Ma allora, quale conoscenza possiamo avere noi della natura e della “natura umana”?
Di sicuro, non più una conoscenza certa ed assoluta della natura, con la sua esigenza di normatività tipica degli inizi del ‘900. Ma pur sempre una conoscenza reale e significativa; intendiamoci, riconoscere l’esistenza di una natura comune agli uomini non significa certo guardare ad essa come ad un totem sacro e intangibile; ma nemmeno come a un contenitore vuoto e indifferenziato da riempire, di volta in volta, con contenuti vaghi e mutevoli.

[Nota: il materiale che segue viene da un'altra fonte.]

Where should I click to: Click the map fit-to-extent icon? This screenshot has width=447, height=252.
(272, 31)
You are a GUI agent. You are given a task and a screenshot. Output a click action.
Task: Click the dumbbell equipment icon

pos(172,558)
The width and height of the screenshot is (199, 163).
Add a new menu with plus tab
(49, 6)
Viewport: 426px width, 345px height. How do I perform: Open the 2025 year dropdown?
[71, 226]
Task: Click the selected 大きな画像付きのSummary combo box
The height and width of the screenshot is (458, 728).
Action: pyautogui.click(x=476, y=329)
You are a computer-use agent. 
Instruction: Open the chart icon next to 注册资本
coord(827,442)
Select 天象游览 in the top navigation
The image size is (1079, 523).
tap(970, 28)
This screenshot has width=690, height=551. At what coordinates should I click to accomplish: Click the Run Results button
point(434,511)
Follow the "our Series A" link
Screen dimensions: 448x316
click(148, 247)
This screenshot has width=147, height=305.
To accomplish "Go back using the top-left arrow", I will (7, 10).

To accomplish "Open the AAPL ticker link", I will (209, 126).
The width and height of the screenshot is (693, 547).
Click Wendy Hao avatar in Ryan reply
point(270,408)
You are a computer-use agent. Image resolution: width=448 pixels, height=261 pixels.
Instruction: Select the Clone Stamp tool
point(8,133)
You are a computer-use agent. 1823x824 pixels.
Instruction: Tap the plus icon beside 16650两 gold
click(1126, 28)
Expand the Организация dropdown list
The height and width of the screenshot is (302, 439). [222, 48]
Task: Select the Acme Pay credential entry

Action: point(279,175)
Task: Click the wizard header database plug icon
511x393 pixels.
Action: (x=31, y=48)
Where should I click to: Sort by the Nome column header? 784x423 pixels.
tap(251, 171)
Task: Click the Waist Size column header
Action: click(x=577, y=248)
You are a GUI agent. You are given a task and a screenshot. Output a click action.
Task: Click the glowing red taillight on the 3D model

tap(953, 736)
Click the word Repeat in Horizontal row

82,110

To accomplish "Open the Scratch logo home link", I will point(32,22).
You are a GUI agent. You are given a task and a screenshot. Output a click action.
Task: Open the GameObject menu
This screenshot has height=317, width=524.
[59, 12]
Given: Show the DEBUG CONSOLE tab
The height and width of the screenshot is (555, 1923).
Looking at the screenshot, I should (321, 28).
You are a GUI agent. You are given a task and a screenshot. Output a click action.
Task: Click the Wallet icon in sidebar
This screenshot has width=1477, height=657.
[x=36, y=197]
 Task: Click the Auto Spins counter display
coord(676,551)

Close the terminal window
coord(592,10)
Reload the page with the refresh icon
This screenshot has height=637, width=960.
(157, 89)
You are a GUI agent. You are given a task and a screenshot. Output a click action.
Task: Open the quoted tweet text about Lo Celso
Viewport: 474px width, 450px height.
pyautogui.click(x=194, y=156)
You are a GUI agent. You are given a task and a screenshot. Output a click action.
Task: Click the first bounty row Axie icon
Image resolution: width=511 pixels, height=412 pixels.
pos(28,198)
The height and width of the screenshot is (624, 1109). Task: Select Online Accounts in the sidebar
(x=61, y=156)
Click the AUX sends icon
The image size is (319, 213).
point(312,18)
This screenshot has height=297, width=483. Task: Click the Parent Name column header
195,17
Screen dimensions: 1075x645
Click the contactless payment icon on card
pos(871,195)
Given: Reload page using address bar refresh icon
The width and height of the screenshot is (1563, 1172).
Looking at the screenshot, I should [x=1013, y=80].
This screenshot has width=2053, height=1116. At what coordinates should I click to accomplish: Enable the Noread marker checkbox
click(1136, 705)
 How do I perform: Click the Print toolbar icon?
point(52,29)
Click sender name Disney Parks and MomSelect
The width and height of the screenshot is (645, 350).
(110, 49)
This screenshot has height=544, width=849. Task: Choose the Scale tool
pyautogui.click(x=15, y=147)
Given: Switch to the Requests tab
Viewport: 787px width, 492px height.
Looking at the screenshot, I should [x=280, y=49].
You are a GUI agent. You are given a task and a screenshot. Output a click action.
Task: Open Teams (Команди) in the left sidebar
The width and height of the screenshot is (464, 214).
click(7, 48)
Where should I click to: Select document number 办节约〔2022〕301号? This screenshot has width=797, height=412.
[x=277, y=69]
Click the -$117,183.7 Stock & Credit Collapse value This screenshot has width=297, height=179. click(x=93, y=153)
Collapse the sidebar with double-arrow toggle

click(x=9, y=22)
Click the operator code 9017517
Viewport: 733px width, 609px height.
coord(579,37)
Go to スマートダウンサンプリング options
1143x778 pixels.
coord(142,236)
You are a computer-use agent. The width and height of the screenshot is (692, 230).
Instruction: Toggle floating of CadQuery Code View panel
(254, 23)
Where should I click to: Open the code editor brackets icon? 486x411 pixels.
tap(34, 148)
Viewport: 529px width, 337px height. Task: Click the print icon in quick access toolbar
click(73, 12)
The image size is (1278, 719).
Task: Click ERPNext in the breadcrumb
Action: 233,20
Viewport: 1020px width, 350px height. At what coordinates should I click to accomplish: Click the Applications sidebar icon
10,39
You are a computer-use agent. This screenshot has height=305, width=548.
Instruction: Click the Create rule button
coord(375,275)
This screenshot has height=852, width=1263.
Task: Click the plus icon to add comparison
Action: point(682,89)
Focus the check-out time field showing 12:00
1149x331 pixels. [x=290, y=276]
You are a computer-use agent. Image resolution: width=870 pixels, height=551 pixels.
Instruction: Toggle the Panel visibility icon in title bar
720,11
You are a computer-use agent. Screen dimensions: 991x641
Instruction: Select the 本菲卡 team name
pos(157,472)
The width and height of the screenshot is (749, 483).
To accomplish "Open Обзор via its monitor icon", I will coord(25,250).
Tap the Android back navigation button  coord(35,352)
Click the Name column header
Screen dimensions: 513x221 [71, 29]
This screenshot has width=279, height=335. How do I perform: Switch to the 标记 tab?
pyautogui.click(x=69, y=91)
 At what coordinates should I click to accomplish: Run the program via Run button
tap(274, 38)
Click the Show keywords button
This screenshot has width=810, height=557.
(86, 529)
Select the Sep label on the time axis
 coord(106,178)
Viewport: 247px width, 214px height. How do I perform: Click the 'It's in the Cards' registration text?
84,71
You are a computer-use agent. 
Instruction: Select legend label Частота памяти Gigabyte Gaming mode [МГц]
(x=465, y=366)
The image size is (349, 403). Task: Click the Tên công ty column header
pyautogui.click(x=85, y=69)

Da dove ripartire allora? Magari da qualche certezza. Si narra di un aneddoto riferito a S. Tommaso d’Aquino. Pare che il “Doctor angelicus”, all’inizio dei suoi corsi universitari, solesse mostrare ai suoi allievi una mela, dicendo “Questa è una mela. Chi non è d’accordo può andar via”. Così facendo, l’Aquinate voleva chiarire subito ai suoi studenti un’evidenza: la realtà precede il pensiero, non viceversa. Il pensiero (razionale) non crea le realtà che sono, ma si relaziona ad esse in uno sforzo di conoscenza. E la ragione umana è in grado di attingere alla natura per trarne scintille di verità. Forti di questa certezza, la via da percorrere, per superare il grande progetto di decentramento della persona umana messo in atto dalle scienze umane e la perdita di fondamento che caratterizza gran parte delle antropologie contemporanee, potrebbe consistere nel riproporre convintamente una concezione unitaria dell’uomo (contro ogni dualismo o vaga definizione della persona in termini di relazione). In questa prospettiva, la natura umana consiste in un nucleo permanente nell’uomo (da ricercare con umiltà), non dipendente dal suo divenire storico, accessibile alla ragione e incluso nella definizione formale di essere personale libero. Il supporto ontologico alla realtà della persona probabilmente non sarà più rappresentato dalle categorie della metafisica classica, ma da un’interpretazione personalistica, maggiormente esistenziale, del tradizionale sostanzialismo di marca aristotelica.
In definitiva, se “natura” in senso stretto rimanda al dato biologico, in senso largo, essa designa l’essenza globale dell’uomo, di cui fanno parte le sue coordinate essenziali: la componente biologica, l’autodeterminazione, la creatività (libertà e ragione).